Passage to read
+---+
* [pbs-devel] [PATCH proxmox-backup v2] task tracking: improve pruning and fix accounting for missing entries
@ 2025-11-20 6:02 Hannes Laimer
2025-11-20 9:01 ` [pbs-devel] [PATCH FOLLOW-UP proxmox-backup 2/4] task tracking: actually reset entry if desynced Fabian Grünbichler
0 siblings, 1 reply; 6+ messages in thread
From: Hannes Laimer @ 2025-11-20 6:02 UTC (permalink / raw)
To: pbs-devel
Refactor the active operation tracking to use the
`check_process_running_pstart` helper. This simplifies the logic for
identifying stale entries caused by PID reuse and aligns the update path
with the read path.
Additionally, fix a logic bug where decrementing the operation count for
a non-existent entry would incorrectly create a new entry with a
positive count of 1. Now, such operations are ignored, and new entries
are only created when the count is positive.
Suggested-by: Fabian Grünbichler <f.gruenbichler@proxmox.com>
Signed-off-by: Hannes Laimer <h.laimer@proxmox.com>
---
v2, thanks @Fabian!:
- use `check_process_running_pstart` instead of `check_process_running` + starttime comparison
- improve readability by flattening match logic
- fix bug for decrements when no entry exists (led to new entry with 1
before)
pbs-datastore/src/task_tracking.rs | 52 ++++++++++++++++--------------
1 file changed, 27 insertions(+), 25 deletions(-)
diff --git a/pbs-datastore/src/task_tracking.rs b/pbs-datastore/src/task_tracking.rs
index 44a4522d..10afebbe 100644
--- a/pbs-datastore/src/task_tracking.rs
+++ b/pbs-datastore/src/task_tracking.rs
@@ -103,43 +103,45 @@ pub fn update_active_operations(
let pid = std::process::id();
let starttime = procfs::PidStat::read_from_pid(Pid::from_raw(pid as pid_t))?.starttime;
- let mut updated_active_operations = match operation {
- Operation::Read => ActiveOperationStats { read: 1, write: 0 },
- Operation::Write => ActiveOperationStats { read: 0, write: 1 },
- Operation::Lookup => ActiveOperationStats { read: 0, write: 0 },
- };
+ let mut updated_active_operations = ActiveOperationStats::default();
let mut found_entry = false;
let mut updated_tasks: Vec<TaskOperations> = match file_read_optional_string(&path)? {
Some(data) => serde_json::from_str::<Vec<TaskOperations>>(&data)?
+---+
Data excerpt
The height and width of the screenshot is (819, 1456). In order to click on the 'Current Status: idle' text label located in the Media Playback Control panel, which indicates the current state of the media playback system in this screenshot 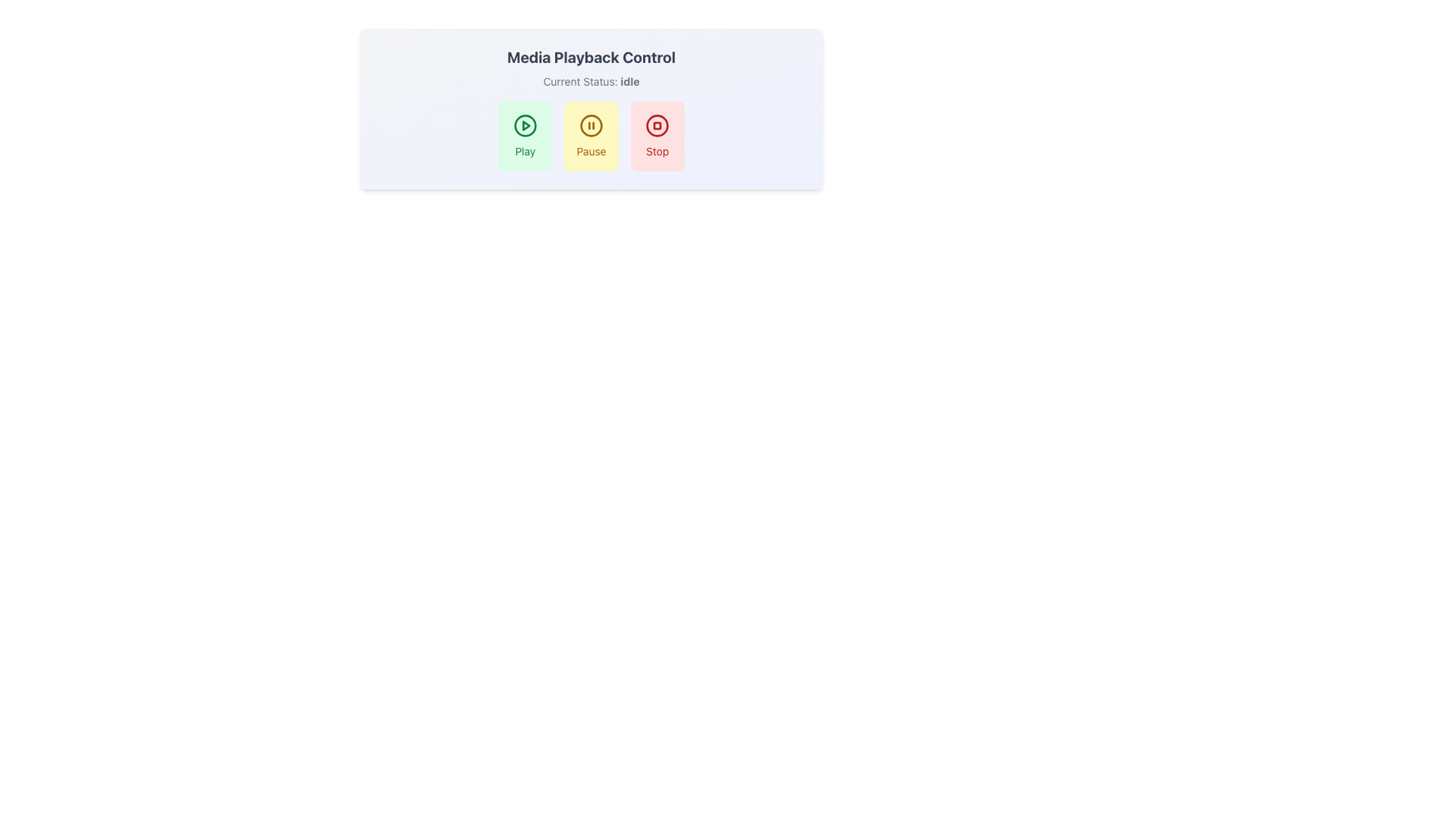, I will do `click(590, 82)`.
+---+
Task instructions
1. According to the task tracking patch, what now happens when the operation count is decremented for an entry that does not exist?
2. Continue the task tracking patch from the point where it stops.

Expected results
1. Such operations are ignored, and new entries are only created when the count is positive.

2.
- .iter_mut()
- .filter_map(
- |task| match procfs::check_process_running(task.pid as pid_t) {
- Some(stat) if pid == task.pid && stat.starttime != task.starttime => None,
- Some(_) => {
- if pid == task.pid {
- found_entry = true;
- match operation {
- Operation::Read => task.active_operations.read += count,
- Operation::Write => task.active_operations.write += count,
- Operation::Lookup => (), // no IO must happen there
- };
- updated_active_operations = task.active_operations;
- }
- Some(task.clone())
+ .into_iter()
+ .filter_map(|mut task| {
+ match procfs::check_process_running_pstart(task.pid as pid_t, task.starttime) {
+ // update entry for current PID
+ Some(_stat) if pid == task.pid => {
+ found_entry = true;
+ match operation {
+ Operation::Read => task.active_operations.read += count,
+ Operation::Write => task.active_operations.write += count,
+ Operation::Lookup => (), // no IO must happen there
+ };
+ updated_active_operations = task.active_operations;
+ Some(task)
}
- _ => None,
- },
- )
+ // keep other entries
+ Some(_stat) => Some(task),
+ // drop entries for PIDs which are not running or have been recycled
+ None => None,
+ }
+ })
.collect(),
None => Vec::new(),
};
- if !found_entry {
+ if !found_entry && count > 0 {
+ match operation {
+ Operation::Read => updated_active_operations.read = count,
+ Operation::Write => updated_active_operations.write = count,
+ Operation::Lookup => (),
+ };
updated_tasks.push(TaskOperations {
pid,
starttime,
active_operations: updated_active_operations,
- })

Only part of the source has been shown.